United States of America, Ex Rel., Thomas F. Jamison v. McKesson Corporation et al
Filing
293
ORDER granting 269 Motion to Compel deposition of Paul Julia.. Signed by Jane M Virden on 7/11/2011. (sef)
IN THE UNITED STATES DISTRICT COURT
NORTHERN DISTRICT OF MISSISSIPPI
DELTA DIVISION
UNITED STATES OF AMERICA,
PLAINTIFF,
v.
CIVIL ACTION NO. 2:08cv214-SA-DAS
MCKESSON CORPORATION, et al. ,
DEFENDANTS.
ORDER
This matter is before the court following a motion by the United States to compel the
depositions of Paul Julian and Gary Muensterman (#269). Defendants, McKesson Corporation
and McKesson Medical Surgical MediNet, Inc., (“McKesson”), have objected to the depositions
on the grounds that Mr. Julian lacks personal knowledge as a corporate executive and that there
are less intrusive discovery tools available to th Government. With regard to Mr. Muensterman,
the Government was informed through McKesson’s response, and has acknowledged, that he is
no longer an employee of the company, thereby rendering that portion of the motion moot.
Regarding the deposition of Mr. Julian, having considered the submissions of the parties, the
record and applicable law, the court finds that the motion is well-taken.

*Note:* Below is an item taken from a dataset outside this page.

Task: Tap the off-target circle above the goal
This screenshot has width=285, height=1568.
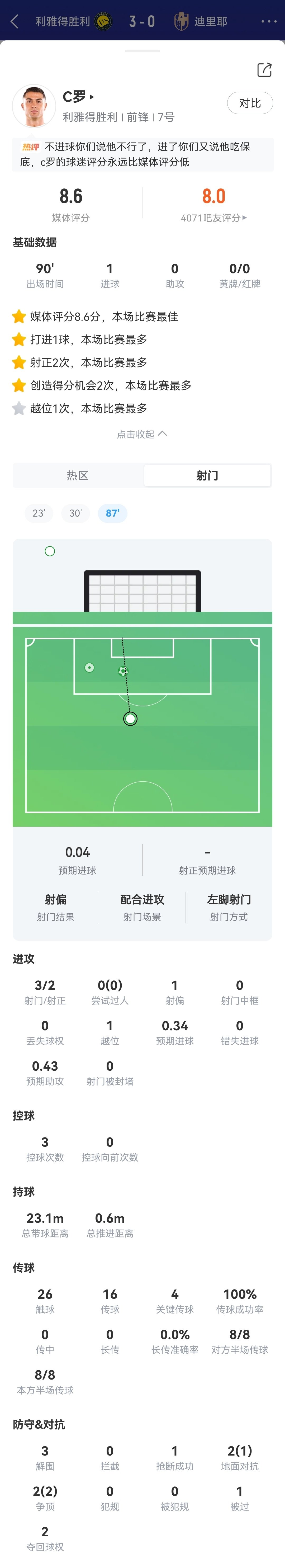Action: 50,551
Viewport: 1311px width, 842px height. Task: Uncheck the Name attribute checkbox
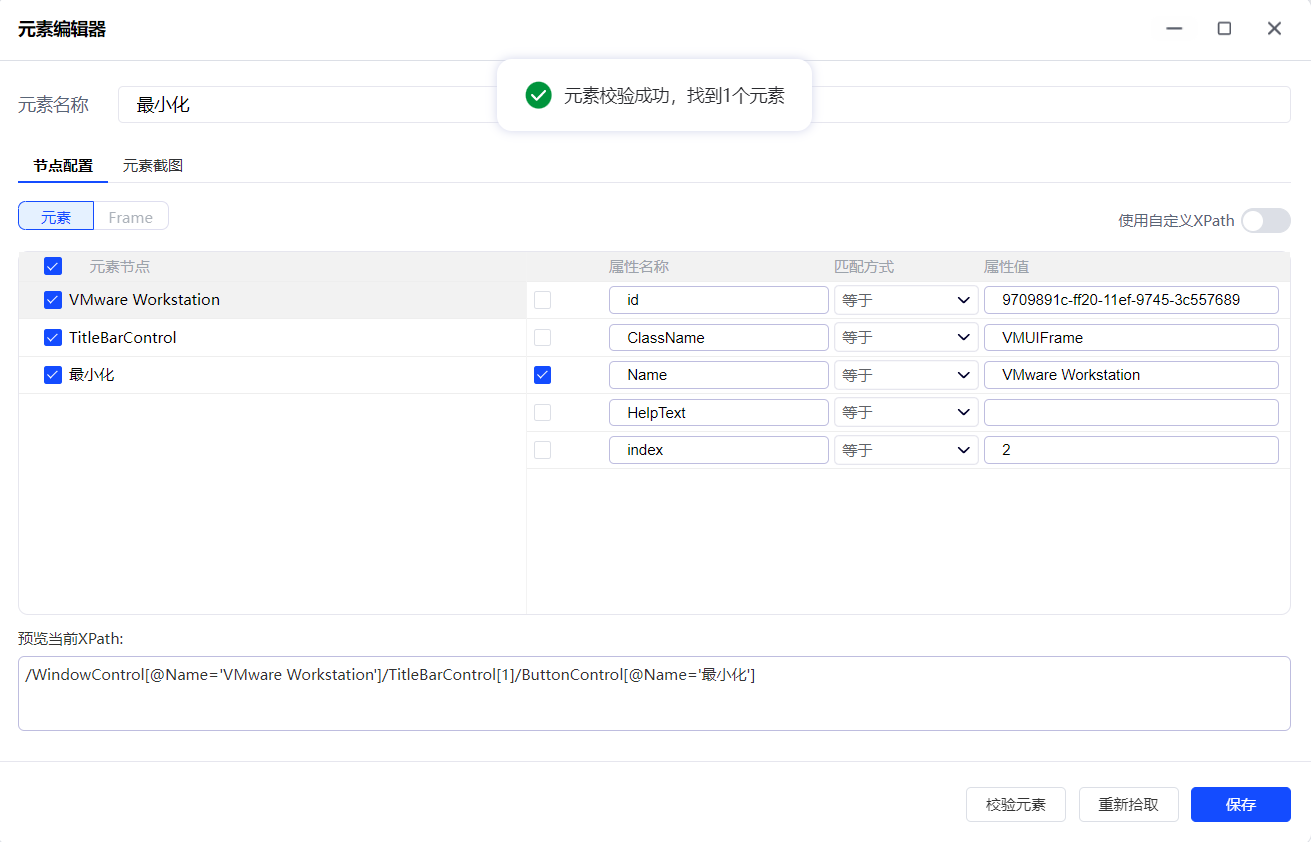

Documents and testimony, particularly deposition testimony on behalf of McKesson’s
30(b)(6) designee Lori Martinez, demonstrate Mr. Julian may have personal knowledge relevant
to this litigation. McKesson argues that Mr. Julian, as a company executive, has very limited
knowledge of the facts at issue and that if he does have knowledge it is available through
alternative discovery methods.
Rule 26(b)(1) of the Federal Rules of Civil Procedure controls the scope of discovery,
“parties may obtain discovery regarding any non-privileged matter that is relevant to any party’s
claim or defense.” Relevance is typically interpreted broadly to allow liberal discovery. The
Fifth Circuit has, in light of this discovery standard, noted that “it is very unusual for a court to
prohibit the taking of a deposition altogether and absent extraordinary circumstances, such an
order would likely be in error.” Salter v. Upjohn Co., 593 F.2d 649, 651 (5th Cir. 1979).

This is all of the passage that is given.